Dans ce long-métrage, Jean-Louis Roy décrit la vie d'un couple d'aînés qui, par peur paranoïaque d'une catastrophe nucléaire, décide de se cloîtrer chez lui, dans sa petite villa de banlieue. «Un huis clos apocalyptique qui fait froid dans le dos à l'heure où un tiers de la planète est confiné», ajoute le directeur de la Cinémathèque suisse.

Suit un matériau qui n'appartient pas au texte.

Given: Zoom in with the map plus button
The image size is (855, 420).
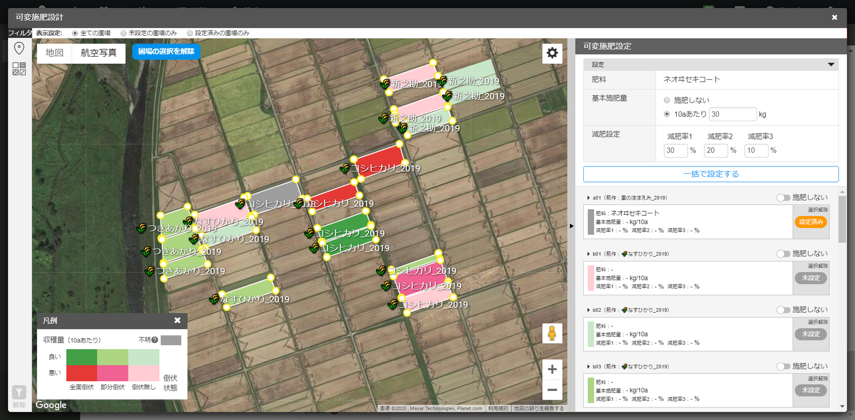Looking at the screenshot, I should [x=552, y=369].
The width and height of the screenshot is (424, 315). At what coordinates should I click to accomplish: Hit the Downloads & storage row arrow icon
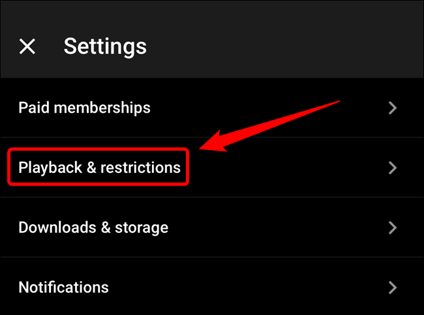pos(392,228)
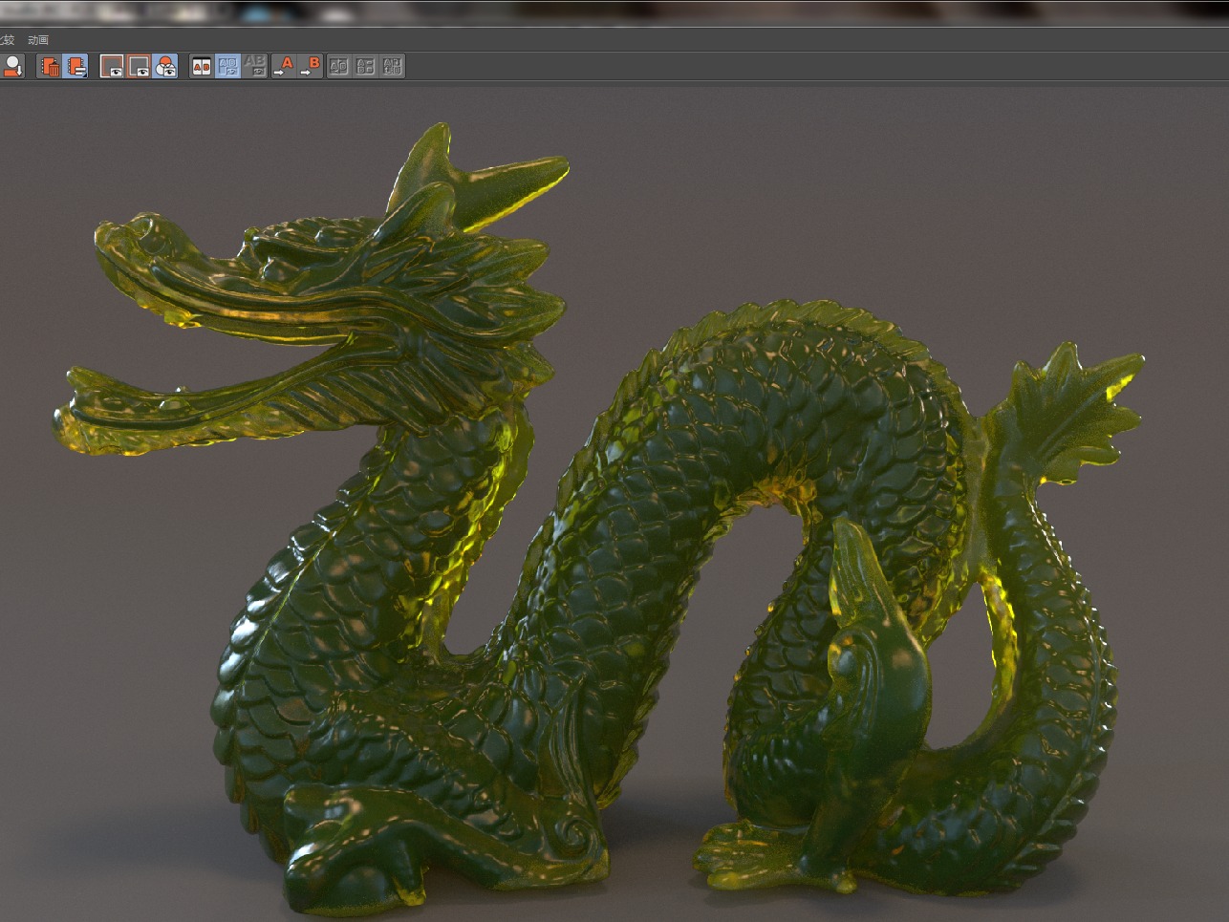Click the grayed AB fade comparison icon
This screenshot has width=1229, height=922.
[x=257, y=66]
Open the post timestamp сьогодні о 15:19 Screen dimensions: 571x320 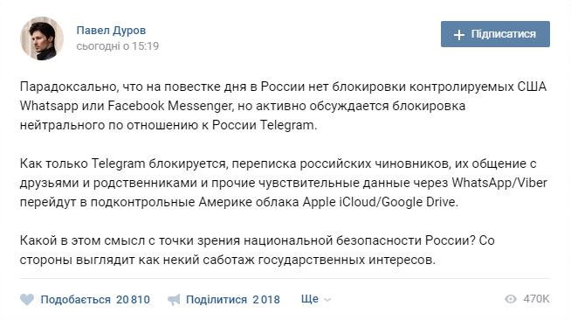118,46
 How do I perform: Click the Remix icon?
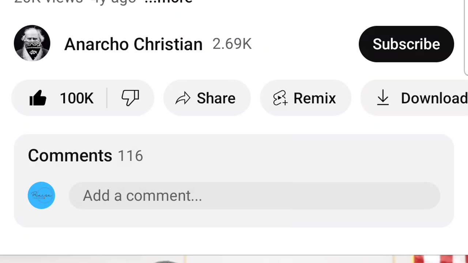click(280, 98)
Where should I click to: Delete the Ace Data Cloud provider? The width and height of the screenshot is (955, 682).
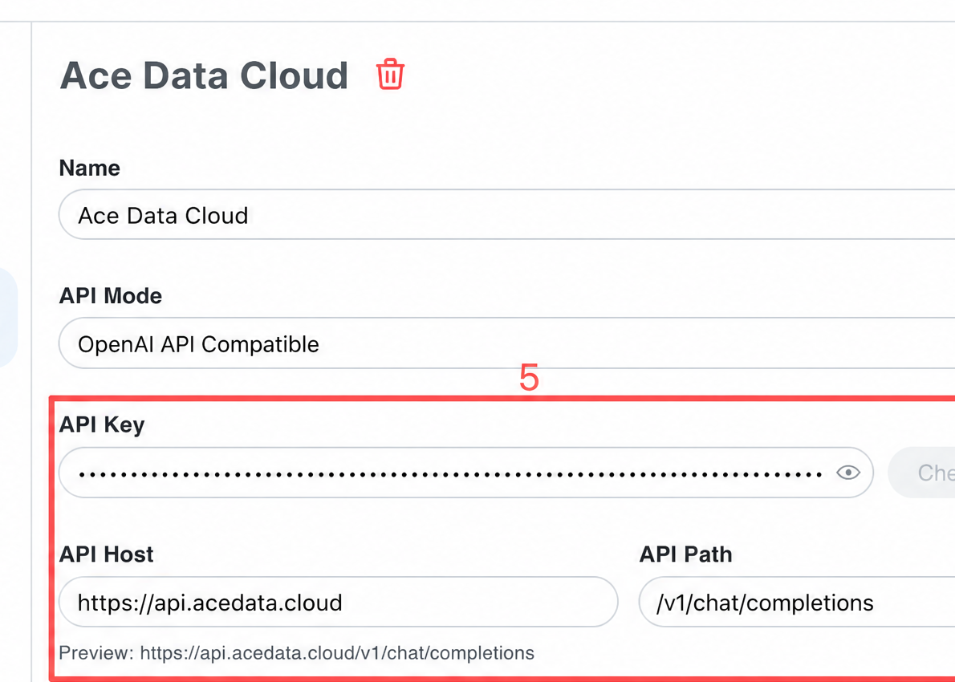click(390, 75)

Cette oeuvre a été réalisée le cadre du Groupe 5, dont il est l'un des initiateurs. Créée en 1968 avec quatre autres réalisateurs - Alain Tanner, Michel Soutter, Claude Goretta et Jean-Jacques Lagrange (remplacé par Yves Yersin en 1971), cette maison de production est à l'origine du renouveau cinématographique suisse, un cinéma à contre-courant.

Des reportages

Jean-Louis Roy s'est pris de passion très tôt pour le cinéma, relève Frédéric Maire. A 12 ans, il crée un ciné-club pour ses camarades. A 16 ans, il est embarqué par René Schenker dans l'équipe de pionniers qui donnent naissance à la Télévision genevoise, qui deviendra bientôt la Télévision suisse romande (TSR).

Après un apprentissage de photographe, il rejoint la TSR comme caméraman et monteur, travaillant notamment avec Claude Goretta. Devenu réalisateur, il signe en 1964 l'émission de télévision «Happy End», qui remporte la Rose d'Or au Festival de Montreux. Il signe en 1967 son premier long-métrage de fiction «L'inconnu de Shandigor».

A partir de 1972, il va privilégier le reportage en réalisant des documentaires. En 2001, il propose et présente «Portraits passion», une série de vingt émissions qui regroupent ses meilleurs documentaires de création. Il a pris sa retraite en 2006.